If you’re reading this, that means you clicked something to get here, presumably by your own free will. Or did some outside force or presence, perhaps even God, make you click? And if He did, does that mean you had no free will in the matter?
And do we have to, ahem, choose to believe one way of thinking over the other?

According to What Does It Mean to Have Free Will?, a new article at Big Questions Online, no, you don’t have to choose one or the other. Author Joseph LaPorte, a professor of philosophy at Hope College in Holland, Michigan, says there is compatible middle ground between the two.

First, a brief explanation of those two views: “Originalism,” with roots in St. Augustine, means that we—and we alone, with no outside cause—are responsible for our choices. You eat the meal because you choose to eat the meal. But St. Thomas Aquinas would say you chose to eat the meal because God caused you to make that choice . . . but you still did so freely. Theologians and philosophers have come to interpret that view as “freedom-for-excellence”—where freedom is understood as acting virtuously for true human happiness.
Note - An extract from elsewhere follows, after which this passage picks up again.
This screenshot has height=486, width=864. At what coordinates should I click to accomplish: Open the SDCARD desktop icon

LaPorte argues that “there’s a place for both accounts of freedom. . . . Each is important for certain kinds of explanation, theological, political, philosophical, or scientific. The two traditions have competed historically because it looks at first as if we must make a hard choice between the two. [But] I suggest the two conceptions are compatible, so the dilemma can be avoided.”

From the originalist standpoint, LaPorte notes, it may seem that an outside agent—like human nature or God—would stand in opposition to our ability to make the choices that help us flourish. “But so what?” asks LaPorte. “Why couldn’t God give me originalist freedom, with which I could freely will to work with God’s natural design for me or against it?” He refutes the argument that any God-given moral law would quash our freedom, because we can choose whether or not to follow such laws.
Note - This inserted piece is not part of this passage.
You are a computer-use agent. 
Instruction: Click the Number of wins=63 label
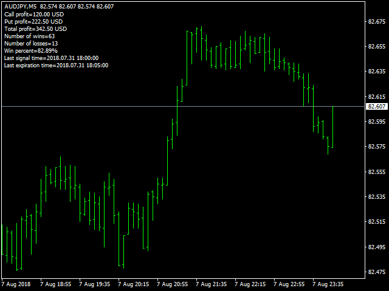point(30,36)
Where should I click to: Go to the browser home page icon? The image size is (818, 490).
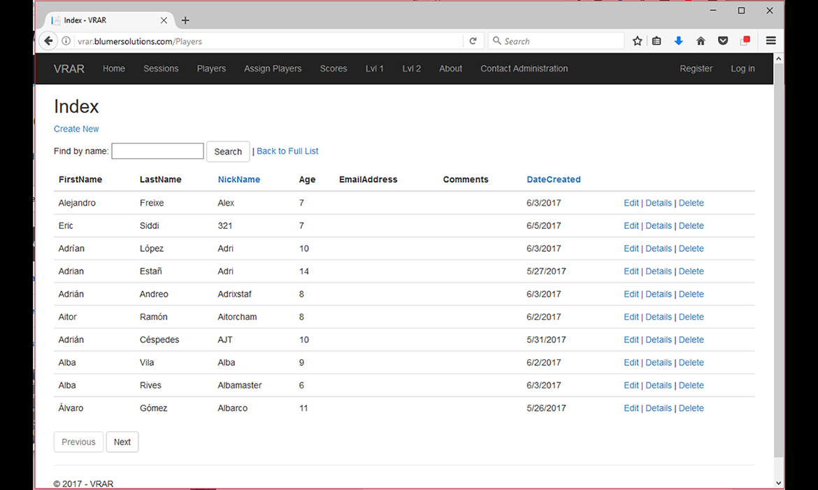click(701, 41)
From the freedom-for-excellence point of view, LaPorte writes that Augustine “felt the crushing burden of his vices and of his own helplessness to lift himself without God’s grace. . . . [W]ithout grace, there is no action toward spiritual flourishing. . . . Without God’s help, we lack freedom-for-excellence, freedom to be virtuous.”

To reconcile the two views, LaPorte turns to C.S. Lewis and the case of two men who act cowardly in the face of war. Read his conclusion here.
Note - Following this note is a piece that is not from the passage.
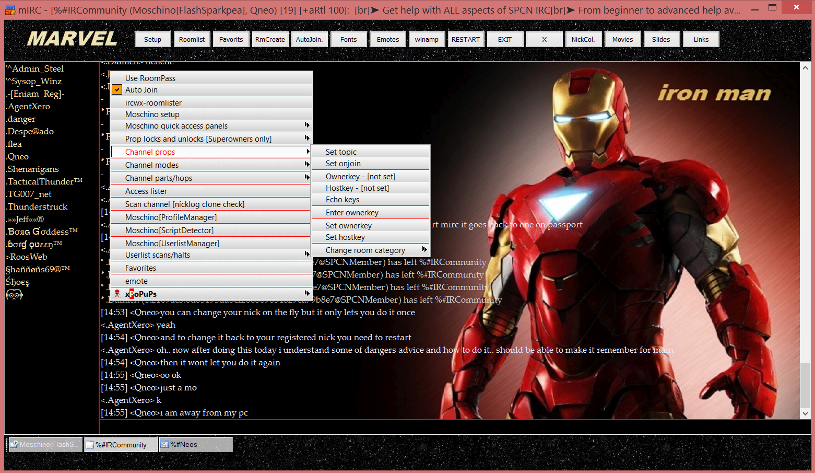Click the %#IRCommunity channel icon in switchbar
This screenshot has height=473, width=815.
(x=90, y=445)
Other articles on free will

BQO also examines the work of University College London neuroscientist Patrick Haggard, who is working on efforts to improve upon the experiments of Benjamin Libet. In 1983, Libet discovered distinct EEG patterns in subjects just before they felt a conscious urge to act on something, and called it the “readiness potential.” But Haggard, who has collaborated with Libet, believes he and others now have neurological tests of free will that are more philosophically robust—tests that, one could argue, can even measure free will.

Meanwhile, Big Think explores not just the issue of free will, but why it’s important to believe in it, because “free will allows us to easily bestow ‘moral responsibility’ on people. It’s easier to understand how concepts like ‘praise’ or ‘blame’ attach to actions people take if we assume they choose to take them. But if we don’t have free will, or don’t suppose we do, then can we really give praise or blame?”

In another Big Think piece, neuroendocrinologist Robert M. Sapolsky argues that what we think might be free will isn’t free will at all, that all of our choices are driven by our experiences and surroundings—by everything from gas pains due to what we ate earlier today to our development as a first-trimester fetus. But he does acknowledge, “Yeah, there’s areas of behavior we still can’t explain biologically.”

In this Aeon article, neuropsychologist Chris Frith claims that “free will is not something we have, so much as something we feel.”

Finally, check out the Big Questions in Free Will project, funded by the John Templeton Foundation. The 97-minute video, presented by Closer to Truth, takes you deep into the topic, answering many of your questions about free will, and raising a few more.

Dig deeper into any of these resources, if you like. It’s your choice. Or is it?